**What to work on**
Rewrite the lines below, replacing "Villarreal CF" with "Real Betis" and keeping everything else the same.
— Begin Excerpted records —
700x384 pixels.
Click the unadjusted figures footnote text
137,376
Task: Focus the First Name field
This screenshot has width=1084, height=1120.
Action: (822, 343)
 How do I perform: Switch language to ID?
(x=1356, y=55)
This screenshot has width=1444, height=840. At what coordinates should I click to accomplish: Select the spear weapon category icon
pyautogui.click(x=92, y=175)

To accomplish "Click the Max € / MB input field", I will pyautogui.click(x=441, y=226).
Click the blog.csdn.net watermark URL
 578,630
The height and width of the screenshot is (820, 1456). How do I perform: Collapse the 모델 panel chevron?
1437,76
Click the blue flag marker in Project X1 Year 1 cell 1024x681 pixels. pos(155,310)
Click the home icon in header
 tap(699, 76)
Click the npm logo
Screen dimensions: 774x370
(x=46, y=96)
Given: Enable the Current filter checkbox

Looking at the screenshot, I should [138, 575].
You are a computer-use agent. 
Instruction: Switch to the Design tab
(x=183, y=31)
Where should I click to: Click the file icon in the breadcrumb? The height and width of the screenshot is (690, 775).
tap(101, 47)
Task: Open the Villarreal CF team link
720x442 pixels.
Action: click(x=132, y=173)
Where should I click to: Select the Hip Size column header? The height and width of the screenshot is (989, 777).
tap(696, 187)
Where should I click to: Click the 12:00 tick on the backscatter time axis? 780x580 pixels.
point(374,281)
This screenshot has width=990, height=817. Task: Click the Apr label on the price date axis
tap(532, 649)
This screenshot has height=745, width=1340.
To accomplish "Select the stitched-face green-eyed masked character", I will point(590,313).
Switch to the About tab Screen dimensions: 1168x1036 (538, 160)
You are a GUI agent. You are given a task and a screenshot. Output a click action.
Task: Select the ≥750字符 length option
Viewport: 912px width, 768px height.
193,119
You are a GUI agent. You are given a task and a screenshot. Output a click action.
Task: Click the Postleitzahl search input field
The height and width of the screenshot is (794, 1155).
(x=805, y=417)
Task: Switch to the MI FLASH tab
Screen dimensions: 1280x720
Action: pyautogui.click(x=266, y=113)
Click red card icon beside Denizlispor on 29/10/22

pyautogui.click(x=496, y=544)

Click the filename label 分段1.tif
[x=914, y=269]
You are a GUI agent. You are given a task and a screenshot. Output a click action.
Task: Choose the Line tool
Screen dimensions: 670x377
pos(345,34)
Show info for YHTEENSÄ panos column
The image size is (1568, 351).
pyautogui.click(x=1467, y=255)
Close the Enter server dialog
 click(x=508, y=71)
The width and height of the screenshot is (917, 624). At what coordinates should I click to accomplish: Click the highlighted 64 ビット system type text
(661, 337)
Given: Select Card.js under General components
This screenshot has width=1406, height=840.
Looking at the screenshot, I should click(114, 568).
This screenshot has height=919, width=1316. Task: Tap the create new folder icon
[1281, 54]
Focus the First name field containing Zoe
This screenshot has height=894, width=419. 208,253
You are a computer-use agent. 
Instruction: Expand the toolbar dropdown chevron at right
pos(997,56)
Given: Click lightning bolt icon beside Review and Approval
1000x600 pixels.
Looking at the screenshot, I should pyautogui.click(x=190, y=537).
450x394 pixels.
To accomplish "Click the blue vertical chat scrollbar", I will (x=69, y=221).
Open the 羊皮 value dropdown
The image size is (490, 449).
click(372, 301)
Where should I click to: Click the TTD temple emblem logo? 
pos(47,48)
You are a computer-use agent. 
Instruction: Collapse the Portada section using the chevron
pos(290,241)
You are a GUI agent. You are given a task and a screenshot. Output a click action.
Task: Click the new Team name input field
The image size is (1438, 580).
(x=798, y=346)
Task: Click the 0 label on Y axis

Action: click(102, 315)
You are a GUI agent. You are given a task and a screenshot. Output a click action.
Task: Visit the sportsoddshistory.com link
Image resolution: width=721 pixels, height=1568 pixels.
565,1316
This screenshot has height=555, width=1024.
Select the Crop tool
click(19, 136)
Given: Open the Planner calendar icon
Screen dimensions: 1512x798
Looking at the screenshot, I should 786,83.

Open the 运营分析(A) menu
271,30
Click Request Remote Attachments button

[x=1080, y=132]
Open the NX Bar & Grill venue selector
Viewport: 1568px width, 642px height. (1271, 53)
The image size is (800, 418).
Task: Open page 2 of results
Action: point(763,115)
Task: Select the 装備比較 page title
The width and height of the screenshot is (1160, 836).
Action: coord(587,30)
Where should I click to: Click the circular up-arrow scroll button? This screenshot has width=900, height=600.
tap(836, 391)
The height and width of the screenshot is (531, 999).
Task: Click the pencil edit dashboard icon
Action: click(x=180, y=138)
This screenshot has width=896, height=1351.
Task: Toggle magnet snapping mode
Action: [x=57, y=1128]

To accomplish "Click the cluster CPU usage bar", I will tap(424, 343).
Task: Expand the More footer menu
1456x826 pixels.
— End Excerpted records —
**Full answer**
700x384 pixels.
Click the unadjusted figures footnote text
137,376
Task: Focus the First Name field
This screenshot has width=1084, height=1120.
Action: (822, 343)
 How do I perform: Switch language to ID?
(x=1356, y=55)
This screenshot has width=1444, height=840. At what coordinates should I click to accomplish: Select the spear weapon category icon
pyautogui.click(x=92, y=175)

To accomplish "Click the Max € / MB input field", I will pyautogui.click(x=441, y=226).
Click the blog.csdn.net watermark URL
 578,630
The height and width of the screenshot is (820, 1456). How do I perform: Collapse the 모델 panel chevron?
1437,76
Click the blue flag marker in Project X1 Year 1 cell 1024x681 pixels. pos(155,310)
Click the home icon in header
 tap(699, 76)
Click the npm logo
Screen dimensions: 774x370
(x=46, y=96)
Given: Enable the Current filter checkbox

Looking at the screenshot, I should [138, 575].
You are a computer-use agent. 
Instruction: Switch to the Design tab
(x=183, y=31)
Where should I click to: Click the file icon in the breadcrumb? The height and width of the screenshot is (690, 775).
tap(101, 47)
Task: Open the Real Betis team link
720x442 pixels.
Action: click(x=132, y=173)
Where should I click to: Select the Hip Size column header? The height and width of the screenshot is (989, 777).
tap(696, 187)
Where should I click to: Click the 12:00 tick on the backscatter time axis? 780x580 pixels.
point(374,281)
This screenshot has width=990, height=817. Task: Click the Apr label on the price date axis
tap(532, 649)
This screenshot has height=745, width=1340.
To accomplish "Select the stitched-face green-eyed masked character", I will point(590,313).
Switch to the About tab Screen dimensions: 1168x1036 (538, 160)
You are a GUI agent. You are given a task and a screenshot. Output a click action.
Task: Select the ≥750字符 length option
Viewport: 912px width, 768px height.
193,119
You are a GUI agent. You are given a task and a screenshot. Output a click action.
Task: Click the Postleitzahl search input field
The height and width of the screenshot is (794, 1155).
(x=805, y=417)
Task: Switch to the MI FLASH tab
Screen dimensions: 1280x720
Action: pyautogui.click(x=266, y=113)
Click red card icon beside Denizlispor on 29/10/22

pyautogui.click(x=496, y=544)

Click the filename label 分段1.tif
[x=914, y=269]
You are a GUI agent. You are given a task and a screenshot. Output a click action.
Task: Choose the Line tool
Screen dimensions: 670x377
pos(345,34)
Show info for YHTEENSÄ panos column
The image size is (1568, 351).
pyautogui.click(x=1467, y=255)
Close the Enter server dialog
 click(x=508, y=71)
The width and height of the screenshot is (917, 624). At what coordinates should I click to accomplish: Click the highlighted 64 ビット system type text
(661, 337)
Given: Select Card.js under General components
This screenshot has width=1406, height=840.
Looking at the screenshot, I should click(114, 568).
This screenshot has height=919, width=1316. Task: Tap the create new folder icon
[1281, 54]
Focus the First name field containing Zoe
This screenshot has height=894, width=419. 208,253
You are a computer-use agent. 
Instruction: Expand the toolbar dropdown chevron at right
pos(997,56)
Given: Click lightning bolt icon beside Review and Approval
1000x600 pixels.
Looking at the screenshot, I should pyautogui.click(x=190, y=537).
450x394 pixels.
To accomplish "Click the blue vertical chat scrollbar", I will (x=69, y=221).
Open the 羊皮 value dropdown
The image size is (490, 449).
click(372, 301)
Where should I click to: Click the TTD temple emblem logo? 
pos(47,48)
You are a computer-use agent. 
Instruction: Collapse the Portada section using the chevron
pos(290,241)
You are a GUI agent. You are given a task and a screenshot. Output a click action.
Task: Click the new Team name input field
The image size is (1438, 580).
(x=798, y=346)
Task: Click the 0 label on Y axis

Action: click(102, 315)
You are a GUI agent. You are given a task and a screenshot. Output a click action.
Task: Visit the sportsoddshistory.com link
Image resolution: width=721 pixels, height=1568 pixels.
565,1316
This screenshot has height=555, width=1024.
Select the Crop tool
click(19, 136)
Given: Open the Planner calendar icon
Screen dimensions: 1512x798
Looking at the screenshot, I should 786,83.

Open the 运营分析(A) menu
271,30
Click Request Remote Attachments button

[x=1080, y=132]
Open the NX Bar & Grill venue selector
Viewport: 1568px width, 642px height. (1271, 53)
The image size is (800, 418).
Task: Open page 2 of results
Action: point(763,115)
Task: Select the 装備比較 page title
The width and height of the screenshot is (1160, 836).
Action: coord(587,30)
Where should I click to: Click the circular up-arrow scroll button? This screenshot has width=900, height=600.
tap(836, 391)
The height and width of the screenshot is (531, 999).
Task: Click the pencil edit dashboard icon
Action: click(x=180, y=138)
This screenshot has width=896, height=1351.
Task: Toggle magnet snapping mode
Action: [x=57, y=1128]

To accomplish "Click the cluster CPU usage bar", I will tap(424, 343).
Task: Expand the More footer menu
1456x826 pixels.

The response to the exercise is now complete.